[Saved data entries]
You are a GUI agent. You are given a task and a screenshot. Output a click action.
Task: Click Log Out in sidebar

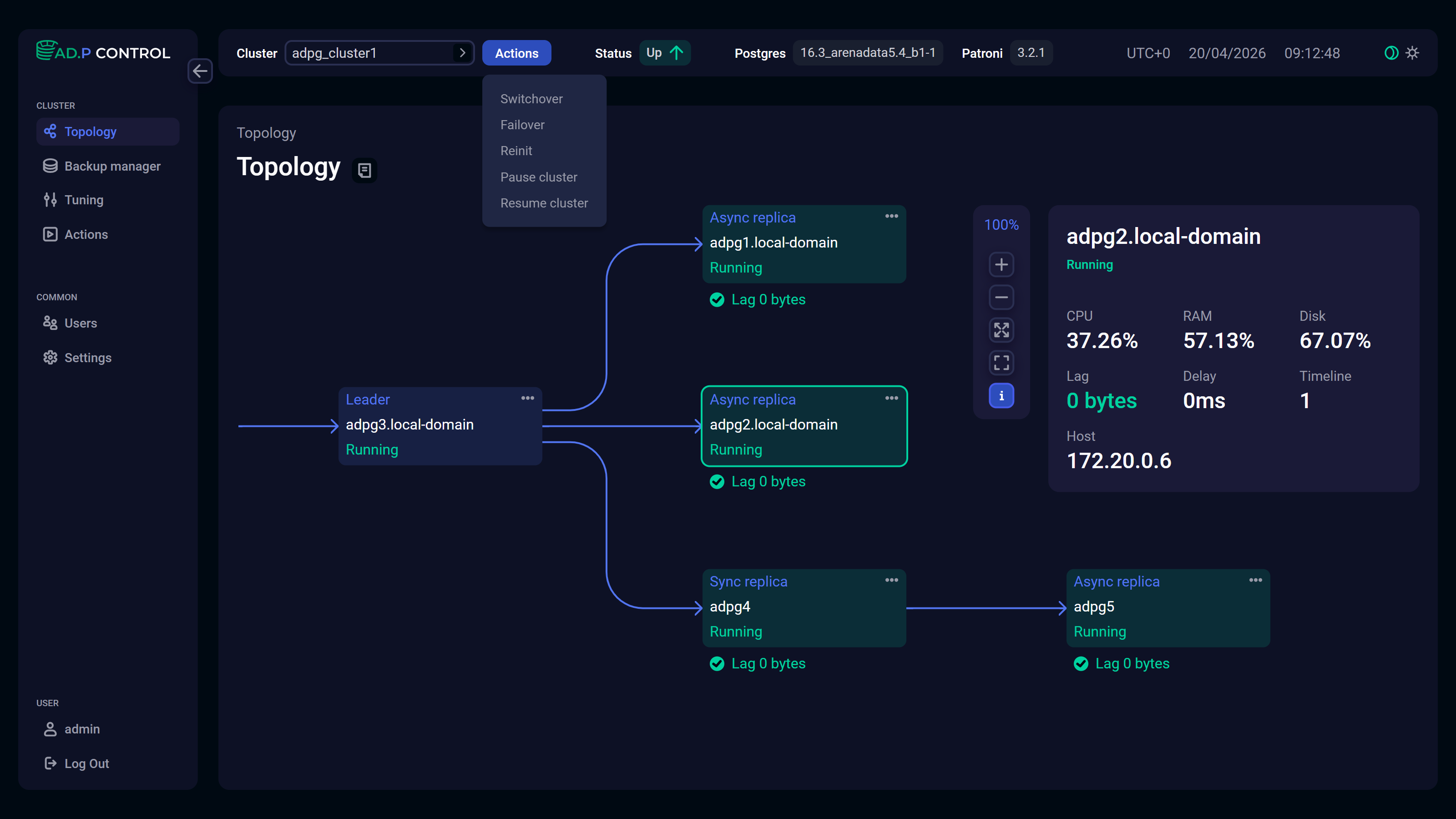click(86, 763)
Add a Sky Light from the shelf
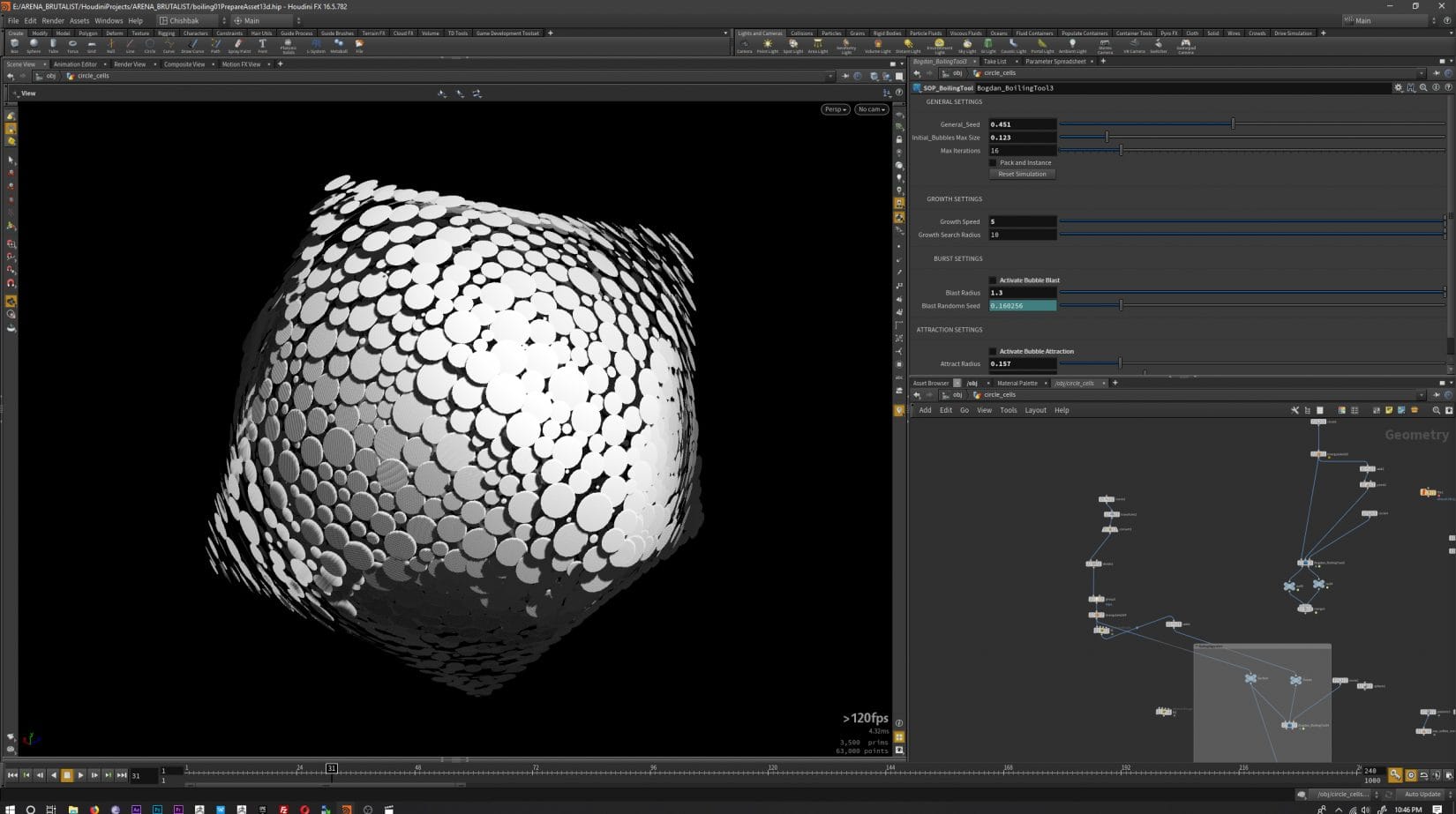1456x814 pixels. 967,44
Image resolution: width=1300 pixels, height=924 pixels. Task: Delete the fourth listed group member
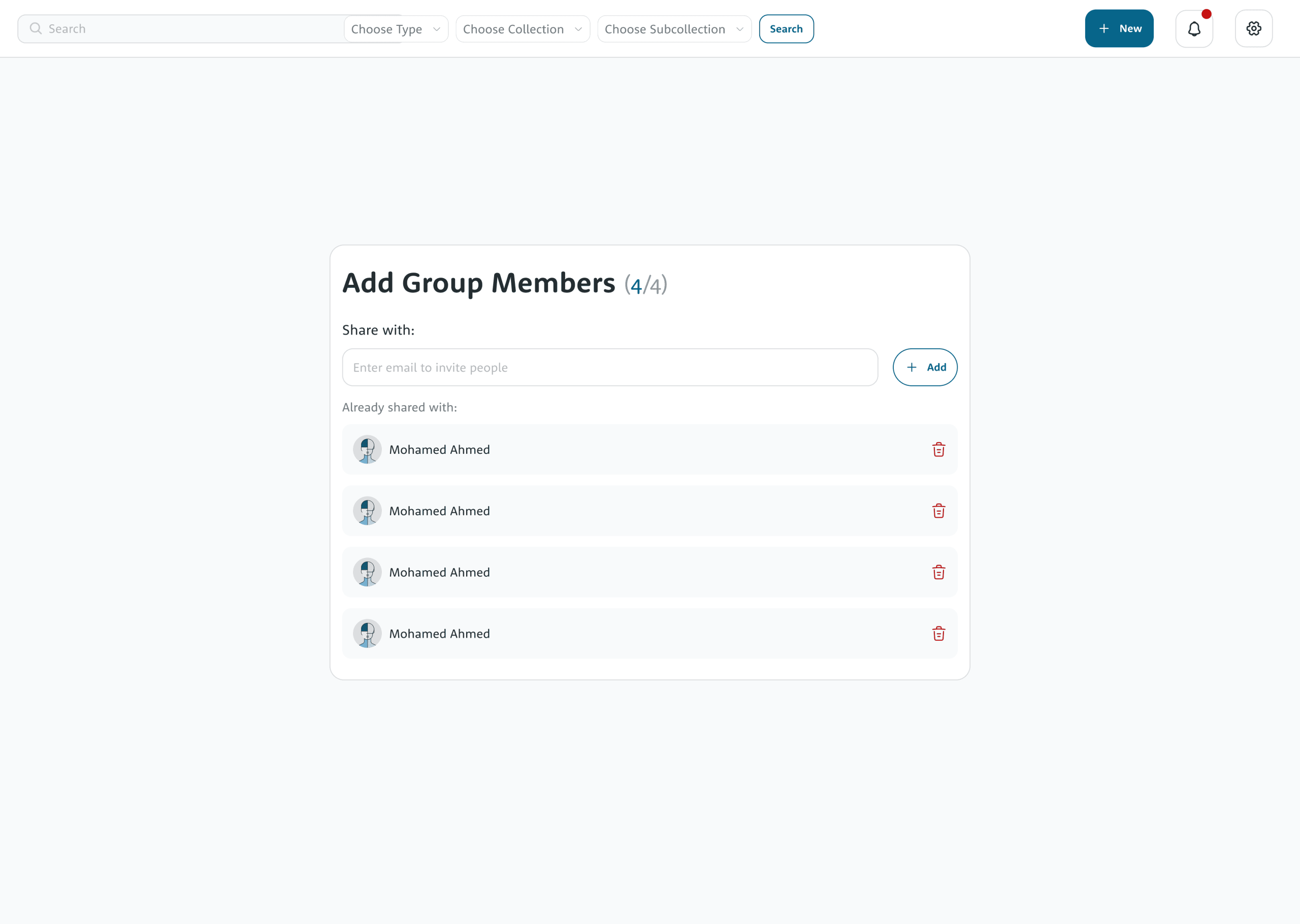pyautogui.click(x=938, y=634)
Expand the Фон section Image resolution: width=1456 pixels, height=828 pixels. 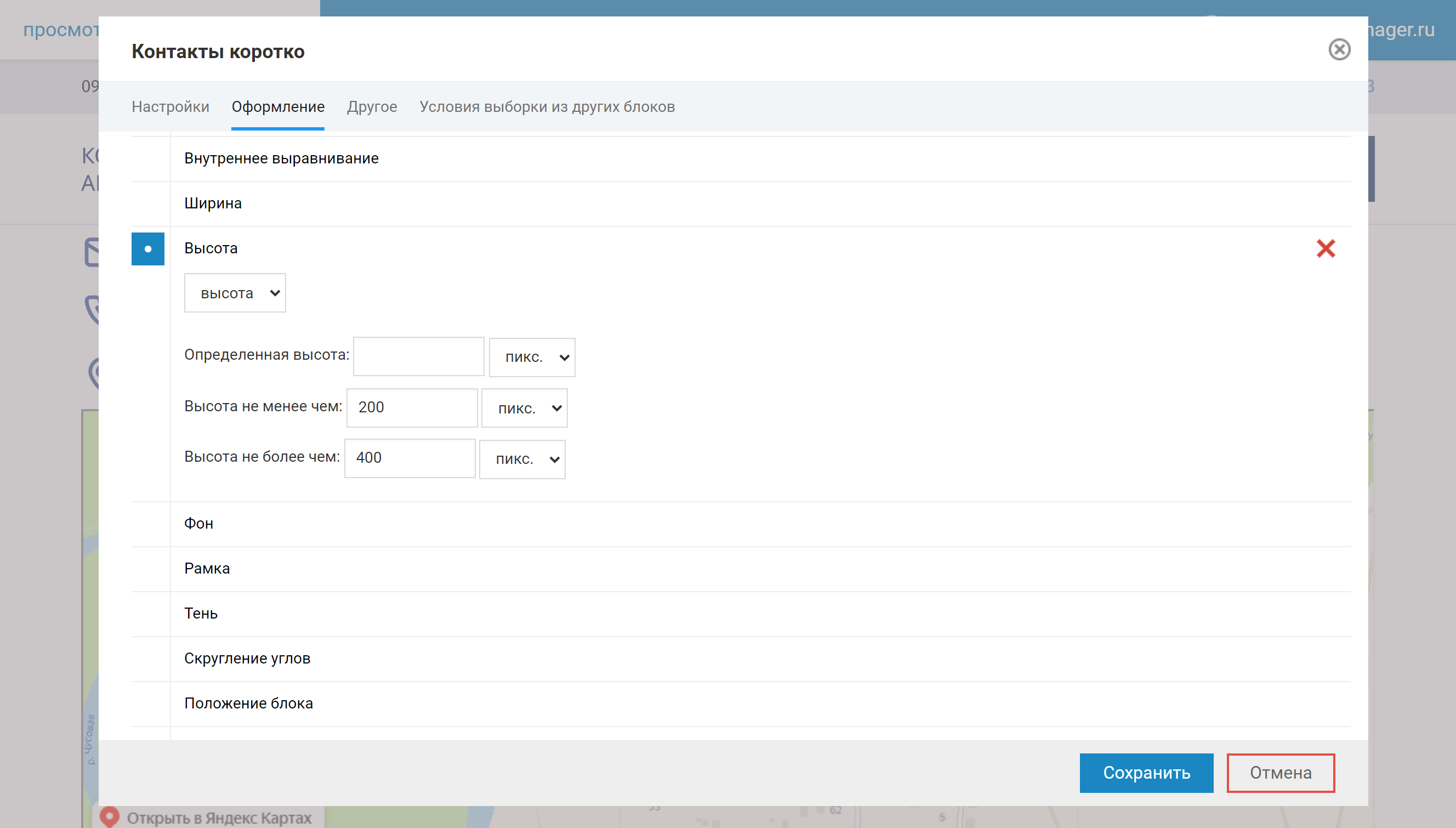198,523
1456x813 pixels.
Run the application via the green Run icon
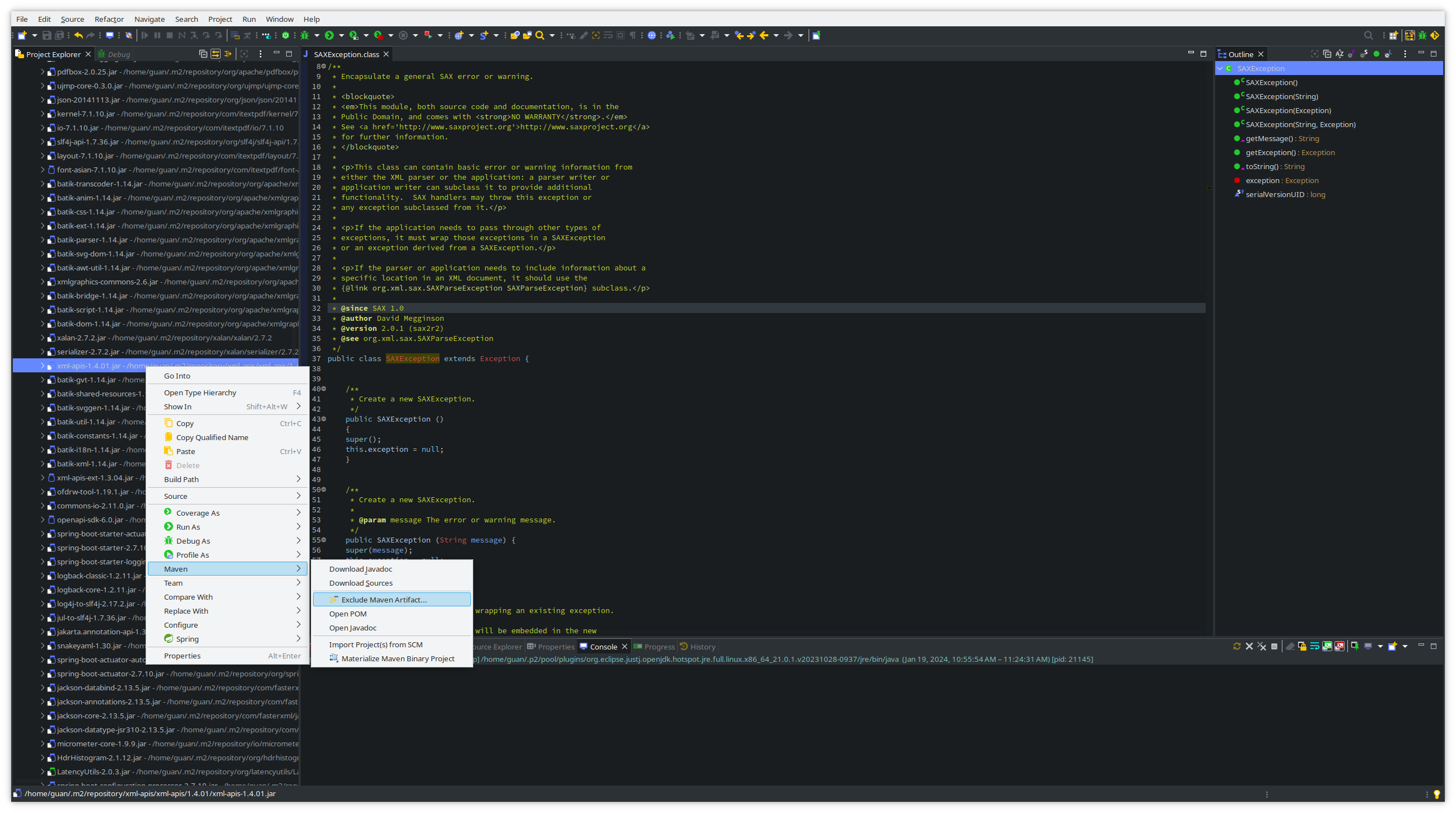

--- Problem statement ---
Write out exactly the lines beginning with the line that holds "1456x813 pixels." and ending with the final line of the data, both ends included, without the pictures.

--- Reply to the task ---
1456x813 pixels.
Run the application via the green Run icon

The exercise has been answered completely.